The problem
Look through the records below for the line with "The width and height of the screenshot is (509, 442)." and the line with "Click the line", then return those lines and all lines between, exactly.

Stored data
****

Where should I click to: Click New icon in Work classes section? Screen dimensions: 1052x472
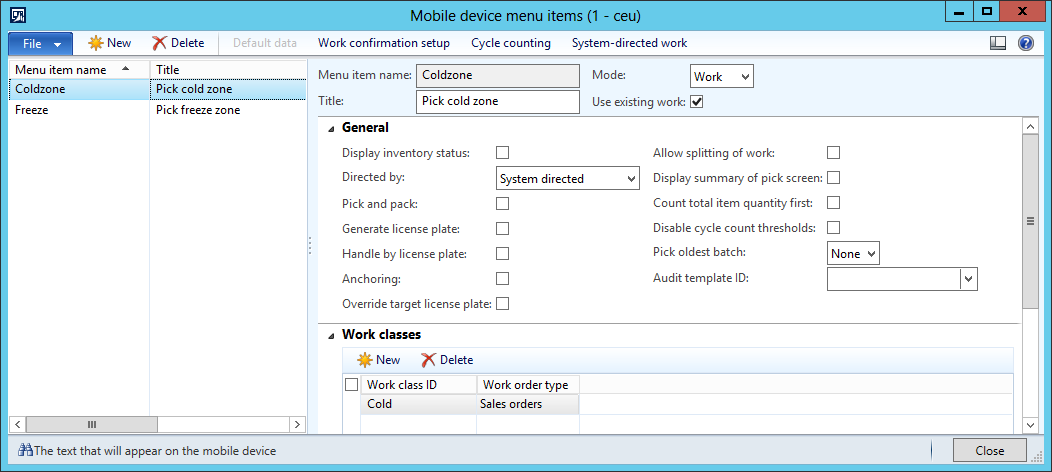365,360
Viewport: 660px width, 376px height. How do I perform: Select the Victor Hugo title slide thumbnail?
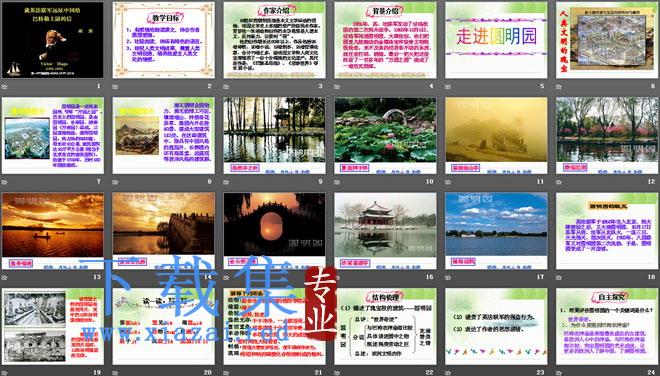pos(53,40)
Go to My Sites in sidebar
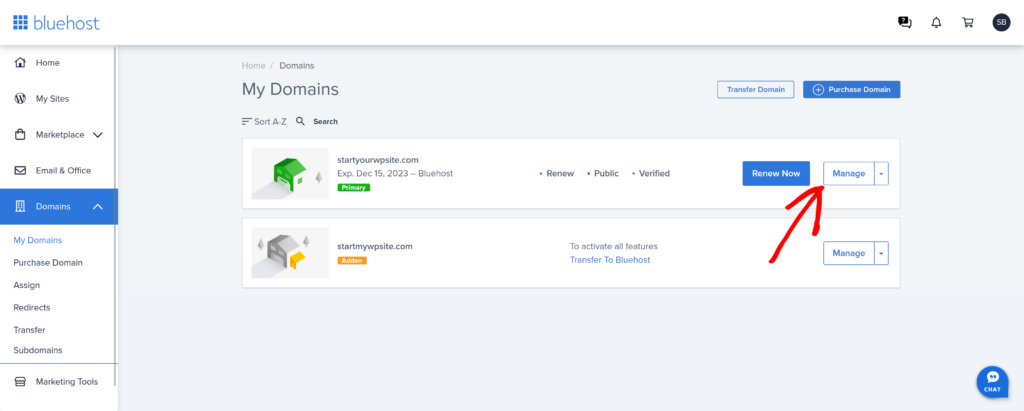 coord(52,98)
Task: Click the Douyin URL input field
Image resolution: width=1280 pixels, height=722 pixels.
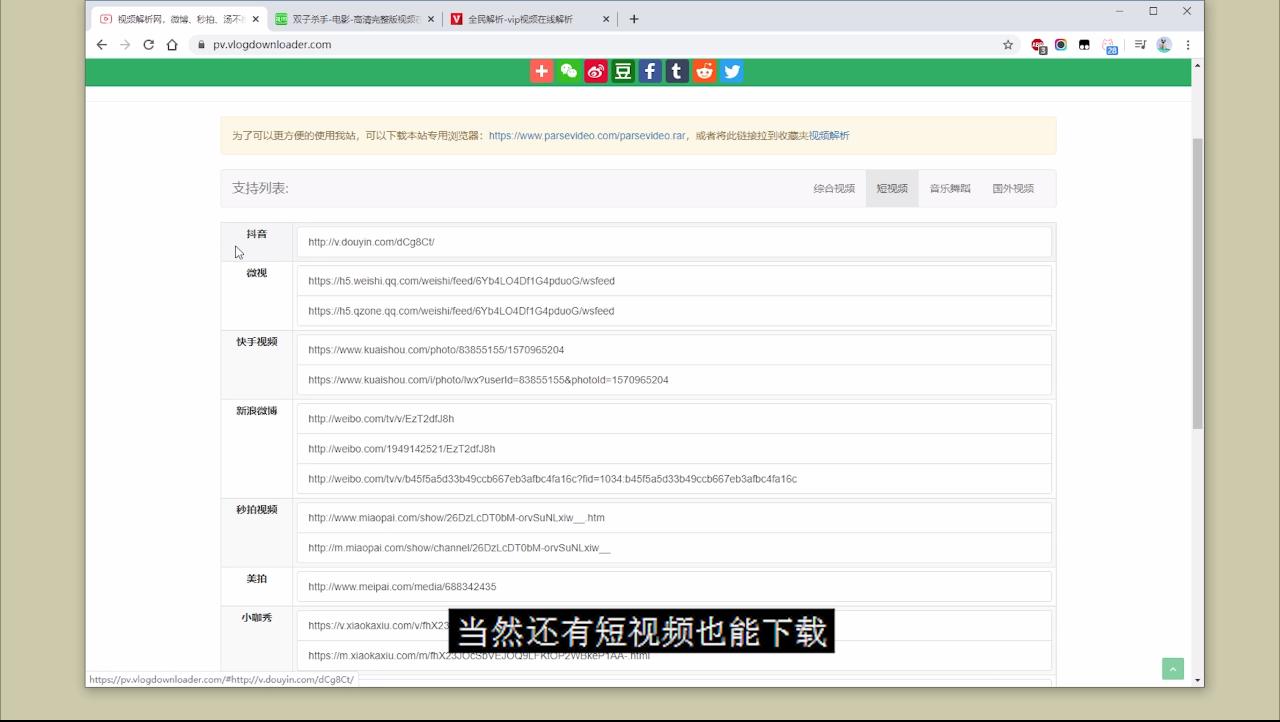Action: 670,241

****

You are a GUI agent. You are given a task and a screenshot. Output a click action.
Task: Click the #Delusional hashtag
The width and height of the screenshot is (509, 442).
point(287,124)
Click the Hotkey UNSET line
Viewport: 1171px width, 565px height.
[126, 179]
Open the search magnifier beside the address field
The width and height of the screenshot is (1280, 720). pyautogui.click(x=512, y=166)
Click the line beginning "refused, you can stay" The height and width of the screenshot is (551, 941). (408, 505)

****

Task solution
The width and height of the screenshot is (509, 442).
point(287,124)
Click the Hotkey UNSET line
Viewport: 1171px width, 565px height.
[126, 179]
Open the search magnifier beside the address field
The width and height of the screenshot is (1280, 720). pyautogui.click(x=512, y=166)
Click the line beginning "refused, you can stay" The height and width of the screenshot is (551, 941). (408, 505)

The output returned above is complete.